Local authorities in England have maintained their overall capital spending levels, according to the National Audit Office, but face pressure to meet debt servicing costs and to maintain investment levels in their existing asset bases.
Since 2010-11, local authorities have faced less pressure on their resources to support capital expenditure as compared to revenue. Local authorities’ revenue spending power – including government grant and council tax – fell by 25.2% in real terms from 2010-11 to 2015-16. By contrast, the NAO estimates that capital grants to authorities increased by 0.2% from 2010-11 to 2014-15, although this does not include education.

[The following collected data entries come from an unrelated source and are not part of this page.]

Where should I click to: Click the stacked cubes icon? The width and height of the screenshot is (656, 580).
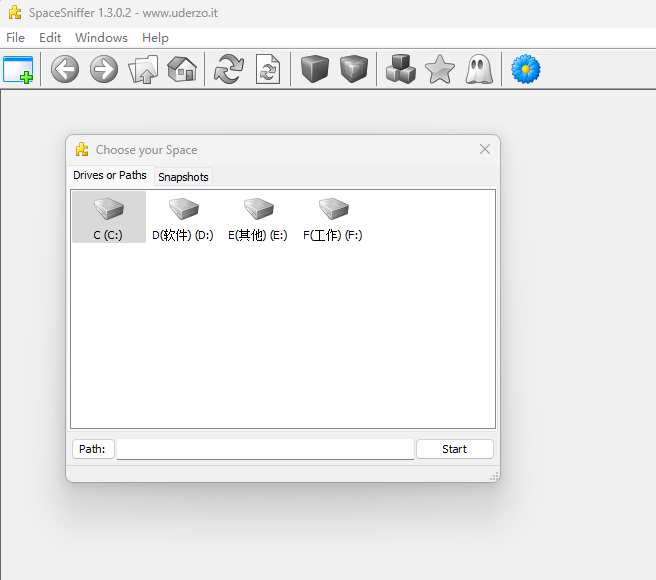400,69
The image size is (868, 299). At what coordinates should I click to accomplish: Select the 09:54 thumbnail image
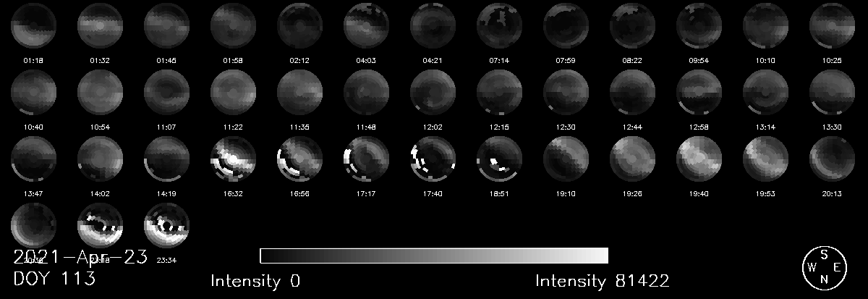pyautogui.click(x=699, y=25)
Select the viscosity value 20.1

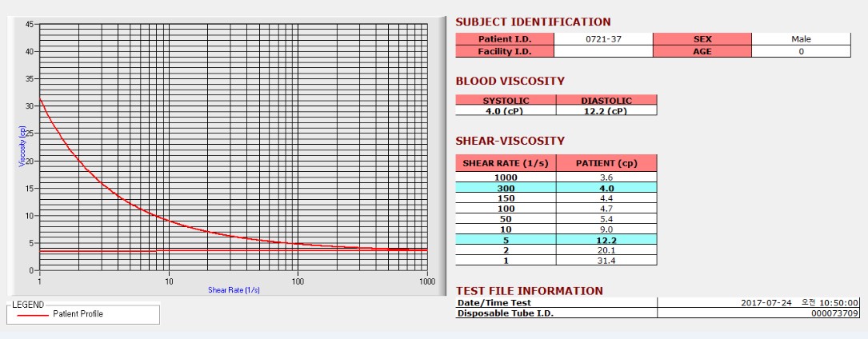tap(606, 250)
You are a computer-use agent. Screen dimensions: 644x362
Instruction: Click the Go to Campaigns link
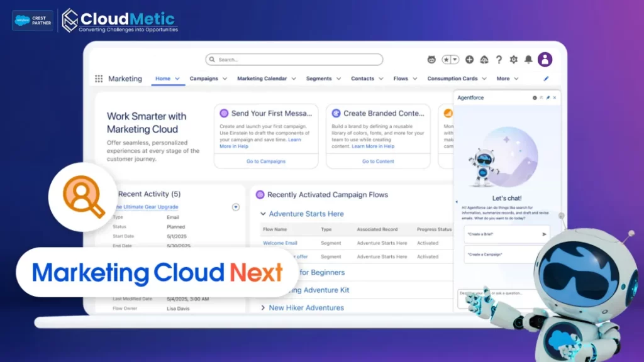266,162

Capital spending by authorities increased by 5.3% in real terms overall between 2010-11 and 2014-15, but this is uneven across local authorities and service areas. Almost half (49%) of authorities reduced their capital spending. Most service areas saw an increase in capital spend with the exception of culture and leisure: capital spending fell by 22% overall in this area, including reductions in spend of 33% on open spaces and 60% on libraries.

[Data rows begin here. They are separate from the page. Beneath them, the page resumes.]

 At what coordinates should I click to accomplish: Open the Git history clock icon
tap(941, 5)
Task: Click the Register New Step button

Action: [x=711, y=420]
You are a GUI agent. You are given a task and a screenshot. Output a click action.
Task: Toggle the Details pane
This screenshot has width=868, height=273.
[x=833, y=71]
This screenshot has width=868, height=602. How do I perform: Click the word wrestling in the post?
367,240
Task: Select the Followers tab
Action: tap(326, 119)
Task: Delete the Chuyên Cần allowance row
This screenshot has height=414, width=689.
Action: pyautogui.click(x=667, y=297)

Today’s report found that authorities face a growing challenge to continue long-term investment in their existing assets. Total spending has remained stable, but increasingly capital activities are focused on ‘invest to save’ and growth schemes that cover their costs or have potential to deliver a revenue return. Many areas of authorities’ asset management programmes do not meet these criteria and are now seen as a lower priority.
According to the NAO, local authorities’ debt servicing costs have grown as a proportion of revenue spending as their revenue resources have fallen. A quarter of single-tier and county councils now spend the equivalent of 9.9% or more of their revenue expenditure on debt servicing, with metropolitan district councils being particularly exposed.
The Department for Communities and Local Government takes its assurance from its devolved framework for capital, which provides assurance on financial sustainability at authority level, but does not provide a mechanism for identifying trends and issues across the sector. As a result, the Department has limited insight into broad changes in authorities’ capital resourcing and spending as well as associated risks.
According to the NAO, the Department rightly focused on revenue issues in the 2015 Spending Review but in future reviews will need to focus more on capital. The Department is confident from its engagement with authorities that revenue pressures are their main concern, however the NAO’s analysis demonstrates that capital costs exert significant and growing pressure on revenue resources. The Department told the NAO it recognises there is room for improvement in relation to its understanding of capital in future spending reviews.